El grupo municipal Por Chantada – Interior Galego Vivo ha registrado alegaciones contra el proyecto industrial de baterías de litio GRX Belesar II (expediente PB 14/2025), al que considera inseparable de Belesar I y parte de una única macroinstalación industrial fragmentada de forma artificial.
La formación sostiene que esta división responde a una estrategia para evitar una evaluación ambiental más rigurosa a nivel estatal. En este sentido, afirma que “estamos ante un fraude de ley evidente, consentido por la Xunta de Galicia, que permite fraccionar un macroproyecto de más de 96 MW para impedir que sea evaluado por el Ministerio y evitar un análisis real de los impactos acumulativos”.

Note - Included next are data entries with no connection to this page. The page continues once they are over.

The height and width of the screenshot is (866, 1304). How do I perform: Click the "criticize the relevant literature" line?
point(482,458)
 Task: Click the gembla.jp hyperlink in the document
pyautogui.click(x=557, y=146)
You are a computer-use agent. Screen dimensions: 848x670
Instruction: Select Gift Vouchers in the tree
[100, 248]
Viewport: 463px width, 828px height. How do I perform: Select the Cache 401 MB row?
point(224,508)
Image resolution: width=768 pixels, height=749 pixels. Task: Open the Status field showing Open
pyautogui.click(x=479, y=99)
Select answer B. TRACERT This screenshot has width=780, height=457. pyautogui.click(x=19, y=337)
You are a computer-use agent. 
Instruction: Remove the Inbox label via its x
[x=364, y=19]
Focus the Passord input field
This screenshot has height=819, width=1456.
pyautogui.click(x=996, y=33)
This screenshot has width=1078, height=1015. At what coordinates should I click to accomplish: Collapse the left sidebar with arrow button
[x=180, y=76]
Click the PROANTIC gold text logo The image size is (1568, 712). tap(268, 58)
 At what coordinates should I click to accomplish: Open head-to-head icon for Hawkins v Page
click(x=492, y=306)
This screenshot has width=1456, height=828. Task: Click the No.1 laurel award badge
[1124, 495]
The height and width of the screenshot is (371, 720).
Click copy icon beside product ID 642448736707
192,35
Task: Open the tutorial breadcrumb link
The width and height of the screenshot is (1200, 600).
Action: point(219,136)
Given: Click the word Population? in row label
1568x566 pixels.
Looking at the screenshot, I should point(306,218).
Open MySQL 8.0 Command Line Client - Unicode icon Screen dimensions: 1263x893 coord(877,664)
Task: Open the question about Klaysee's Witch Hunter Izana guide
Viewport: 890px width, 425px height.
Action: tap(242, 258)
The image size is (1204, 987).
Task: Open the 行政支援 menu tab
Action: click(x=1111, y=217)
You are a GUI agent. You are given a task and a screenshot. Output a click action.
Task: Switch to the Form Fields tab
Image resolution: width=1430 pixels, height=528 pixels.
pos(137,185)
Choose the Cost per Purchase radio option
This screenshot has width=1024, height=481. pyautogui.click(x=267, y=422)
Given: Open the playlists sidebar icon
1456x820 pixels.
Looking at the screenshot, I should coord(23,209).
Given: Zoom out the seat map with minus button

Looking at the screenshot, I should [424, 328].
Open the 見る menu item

Por Chantada también apunta a la responsabilidad política del PP tanto en la Xunta como en el Ayuntamiento de Chantada. Critica que el gobierno local haya optado por no presentar alegaciones y que el alcalde haya defendido públicamente la iniciativa. Según denuncian, “el propio alcalde actuó como defensor del proyecto ante los vecinos, llegando a mostrar más preocupación por el cobro del ICIO que por la salud, la seguridad o el futuro de las parroquias afectadas”.
La organización considera especialmente preocupante la situación en las parroquias de Pesqueiras y San Fiz, donde el proyecto se situaría muy cerca de viviendas, explotaciones ganaderas y traídas vecinales de agua. “El PP local y la Xunta están actuando como comerciales de las eléctricas y de los fondos de inversión mientras abandonan completamente el rural”, señalan.
En las alegaciones presentadas se advierten riesgos asociados al almacenamiento de baterías de litio, como incendios o explosiones, así como la ausencia de un plan de emergencias y evacuación. También denuncian la falta de medios específicos en los servicios de bomberos y la inexistencia de estudios detallados sobre impactos acústicos, electromagnéticos e hídricos.
Otro de los aspectos destacados es el elevado consumo de agua previsto, que podría alcanzar hasta 30.000 metros cúbicos anuales entre Belesar I y II. Según la formación, “el equivalente al consumo de seiscientas personas en una zona rural sin abastecimiento público y dependiente de pozos y traídas vecinales”.
Por Chantada recuerda además que la zona ya soporta una elevada concentración de infraestructuras energéticas, como embalses, líneas de alta tensión y parques eólicos, sin retorno económico ni social para el territorio. “Mientras las empresas y los accionistas hacen negocio desde Madrid o Italia, aquí quedan los impactos, el despoblamiento y la pérdida de calidad de vida”, apuntan.
El grupo concluye que estos proyectos “no tienen licencia social” y anuncia que continuará apoyando las alegaciones vecinales y los movimientos sociales que se están organizando contra lo que definen como “un nuevo episodio de expolio territorial y demotanasia rural”.